The end behavior is that the function goes to y = 4 both when x goes to negative infinity and when it goes to positive infinity.
What are the asymptotes of a function f(x)?
- The vertical asymptotes are the values of x which are outside the domain, which in a fraction are the zeroes of the denominator.
- The horizontal asymptote is the value of f(x) as x goes to infinity, as long as this value is different of infinity.
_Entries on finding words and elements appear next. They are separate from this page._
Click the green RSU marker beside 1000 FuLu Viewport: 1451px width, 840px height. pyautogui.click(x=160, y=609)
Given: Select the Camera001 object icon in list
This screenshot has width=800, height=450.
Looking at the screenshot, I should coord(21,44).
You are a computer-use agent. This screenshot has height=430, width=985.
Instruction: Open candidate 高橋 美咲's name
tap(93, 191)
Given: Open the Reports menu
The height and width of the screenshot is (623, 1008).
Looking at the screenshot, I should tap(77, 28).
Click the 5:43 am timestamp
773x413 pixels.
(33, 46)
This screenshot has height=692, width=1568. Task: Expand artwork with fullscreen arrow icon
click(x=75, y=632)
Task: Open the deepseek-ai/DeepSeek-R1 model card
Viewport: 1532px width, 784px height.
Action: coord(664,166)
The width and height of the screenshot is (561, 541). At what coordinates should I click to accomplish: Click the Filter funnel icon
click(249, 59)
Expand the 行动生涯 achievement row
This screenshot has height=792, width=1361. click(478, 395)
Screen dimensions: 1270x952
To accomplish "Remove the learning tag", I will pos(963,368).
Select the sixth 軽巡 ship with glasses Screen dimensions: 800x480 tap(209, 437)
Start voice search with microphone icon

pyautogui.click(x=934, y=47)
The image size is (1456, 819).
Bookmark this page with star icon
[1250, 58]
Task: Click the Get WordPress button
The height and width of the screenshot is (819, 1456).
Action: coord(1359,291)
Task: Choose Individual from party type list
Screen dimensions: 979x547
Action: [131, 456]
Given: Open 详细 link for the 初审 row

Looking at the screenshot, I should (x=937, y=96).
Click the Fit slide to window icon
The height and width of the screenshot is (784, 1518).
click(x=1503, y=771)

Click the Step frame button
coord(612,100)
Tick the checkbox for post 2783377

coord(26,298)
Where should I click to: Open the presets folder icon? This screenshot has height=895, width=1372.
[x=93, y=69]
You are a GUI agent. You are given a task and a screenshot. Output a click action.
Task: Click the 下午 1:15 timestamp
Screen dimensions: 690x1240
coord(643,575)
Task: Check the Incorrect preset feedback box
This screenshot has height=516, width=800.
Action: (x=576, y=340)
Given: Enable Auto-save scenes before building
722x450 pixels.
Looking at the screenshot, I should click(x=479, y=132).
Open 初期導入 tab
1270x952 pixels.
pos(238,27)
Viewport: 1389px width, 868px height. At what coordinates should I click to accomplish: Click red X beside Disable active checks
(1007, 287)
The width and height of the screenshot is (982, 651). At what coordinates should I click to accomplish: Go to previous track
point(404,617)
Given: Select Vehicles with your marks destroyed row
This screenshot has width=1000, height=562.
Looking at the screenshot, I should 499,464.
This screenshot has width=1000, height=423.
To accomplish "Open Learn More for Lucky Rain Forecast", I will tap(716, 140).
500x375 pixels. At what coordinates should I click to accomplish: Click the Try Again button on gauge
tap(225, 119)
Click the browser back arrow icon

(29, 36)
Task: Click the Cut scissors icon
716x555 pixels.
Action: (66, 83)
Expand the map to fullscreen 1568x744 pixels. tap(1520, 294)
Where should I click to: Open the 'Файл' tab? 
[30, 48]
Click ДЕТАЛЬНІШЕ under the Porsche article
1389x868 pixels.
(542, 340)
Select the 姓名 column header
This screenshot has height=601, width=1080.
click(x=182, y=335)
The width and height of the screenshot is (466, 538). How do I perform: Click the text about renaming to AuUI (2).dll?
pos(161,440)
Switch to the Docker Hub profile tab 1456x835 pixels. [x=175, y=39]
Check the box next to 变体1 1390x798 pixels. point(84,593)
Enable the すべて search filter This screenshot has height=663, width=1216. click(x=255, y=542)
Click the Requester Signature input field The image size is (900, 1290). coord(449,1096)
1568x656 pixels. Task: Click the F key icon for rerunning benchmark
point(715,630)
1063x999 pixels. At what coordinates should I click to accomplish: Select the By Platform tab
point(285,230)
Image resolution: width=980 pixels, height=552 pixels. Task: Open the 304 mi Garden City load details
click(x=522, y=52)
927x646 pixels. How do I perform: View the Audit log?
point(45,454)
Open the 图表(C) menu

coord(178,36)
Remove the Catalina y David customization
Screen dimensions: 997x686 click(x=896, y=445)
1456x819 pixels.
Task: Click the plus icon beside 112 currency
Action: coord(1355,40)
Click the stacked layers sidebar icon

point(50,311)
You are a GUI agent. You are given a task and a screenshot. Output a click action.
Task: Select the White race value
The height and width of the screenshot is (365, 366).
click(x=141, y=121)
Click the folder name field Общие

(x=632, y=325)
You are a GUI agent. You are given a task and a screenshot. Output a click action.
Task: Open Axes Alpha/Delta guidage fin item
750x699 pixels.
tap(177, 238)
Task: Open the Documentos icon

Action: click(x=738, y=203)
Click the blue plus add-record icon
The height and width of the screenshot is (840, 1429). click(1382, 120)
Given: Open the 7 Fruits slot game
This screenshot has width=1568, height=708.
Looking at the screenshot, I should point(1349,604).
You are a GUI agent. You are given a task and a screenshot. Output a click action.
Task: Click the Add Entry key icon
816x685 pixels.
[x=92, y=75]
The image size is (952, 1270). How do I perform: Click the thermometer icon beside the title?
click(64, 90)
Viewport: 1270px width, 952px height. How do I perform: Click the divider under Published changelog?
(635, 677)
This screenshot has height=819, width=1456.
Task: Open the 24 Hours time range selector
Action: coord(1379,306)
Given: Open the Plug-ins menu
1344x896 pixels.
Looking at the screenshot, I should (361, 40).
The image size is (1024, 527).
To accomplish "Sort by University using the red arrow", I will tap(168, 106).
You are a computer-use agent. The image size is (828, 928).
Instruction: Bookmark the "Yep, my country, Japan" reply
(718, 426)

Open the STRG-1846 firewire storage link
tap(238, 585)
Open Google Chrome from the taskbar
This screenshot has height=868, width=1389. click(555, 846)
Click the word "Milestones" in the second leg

This also gives the end behavior of f(x).
In this problem, the function is given by:
[tex]f(x) = \frac{4x}{x - 16}[/tex]
For the vertical asymptote, we have that:
x - 16 = 0 -> x = 16.
For the horizontal asymptote, we have that:
[tex]y = \lim_{x \rightarrow \infty} f(x) = \lim_{x \rightarrow \infty} \frac{4x}{x - 16} = \lim_{x \rightarrow \infty} \frac{4x}{x} = \lim_{x \rightarrow \infty} 4 = 4[/tex]
Hence the end behavior is that the function goes to y = 4 both when x goes to negative infinity and when it goes to positive infinity.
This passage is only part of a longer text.